5.Ensure the proper collection of blood and body fluids for subsequent analysis (if body will be released from scene to an outside agency without an autopsy).

Participate in Scene Debriefing
1.Determine post-scene responsibilities (identification, notification, press relations, and evidence transportation).
2.Determine/identify the need for a specialist.
3.Communicate with the pathologist about responding to the scene or to the autopsy schedule (as needed).
4.Share investigative data / Communicate special requests

Section D: Establishing and Recording Decedent Profile Information

Document the Discovery History and circumstances surrounding the discovery
1.Establish and record person(s) who discovered the body and when.
2.Document the circumstances surrounding the discovery (who, what, where, when, how).
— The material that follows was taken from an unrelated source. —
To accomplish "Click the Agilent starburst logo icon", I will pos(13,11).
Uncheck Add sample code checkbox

Determine Terminal Episode History
1.Document any complaints/symptoms prior to the Incident/Accident.
2.Obtain relevant Medical / Nursing records (copies).
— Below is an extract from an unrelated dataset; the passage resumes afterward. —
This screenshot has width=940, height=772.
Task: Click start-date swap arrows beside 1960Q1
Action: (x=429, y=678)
Document Staff/Patient/Visitor Medical History
1.Document medical history, including medications taken, alcohol and drug use, and family medical history from family members and witnesses.
2.Document information from treating physicians and/or hospitals to confirm history and treatment.
3.Document significant family health history

Document Staff/Patient/Visitor Mental Health History (provide insight into the behavior/state of mind of the individual).
1.Document mental health history, including hospitalizations and medications.
2.Document the history of suicidal ideations, gestures, and/or attempts.
3.Document mental health professionals (e.g., psychiatrists, psychologists, counselors, etc.) who treated the Staff/Patient/Visitor.
4.Document family mental health history.

Document Social History (will aid in establishing the cause, manner, and circumstances of death.)
1.Document employment history.
2.Document daily routines, habits, and activities.
3.Document relationships, friends, and associates.
4.Document educational background

Section E: Completing the Scene Investigation

Maintain Jurisdiction Over the Body
1.Protect the chain of custody as the body is transported from the scene
2.Arrange for, and document, secure transportation of the body to a medical / Surgical Intervention
3.Coordinate and document procedures to be performed when the body is received at the facility.

Perform Exit Procedures
1.Identify, inventory, and remove all evidence collected at the scene.
2.Remove all personal equipment and materials from the scene.
3.Report and document any dangerous materials or conditions.

Assist the Family
1.Inform the family if any intervention is required.
2.Inform the family of available support services (e.g., Complaint office...).
3.Ensure family is not left alone with body (if circumstances warrant).
4.Inform the family of approximate body release timetable.
5.Inform the family of information release timetable (Medical / Surgical Interventions as required).
6.Inform the family of available reports, including cost, if any.